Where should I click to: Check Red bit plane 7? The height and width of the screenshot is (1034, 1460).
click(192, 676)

---

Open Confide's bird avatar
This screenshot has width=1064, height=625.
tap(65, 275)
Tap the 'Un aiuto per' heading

Prompt: All lines above between those holding "Open Confide's bird avatar" and "Tap the 'Un aiuto per' heading", inclusive, must be set down unchanged, and no other line may be included.

Your response:
Open Confide's bird avatar
This screenshot has width=1064, height=625.
tap(65, 275)
Tap the 'Un aiuto per' heading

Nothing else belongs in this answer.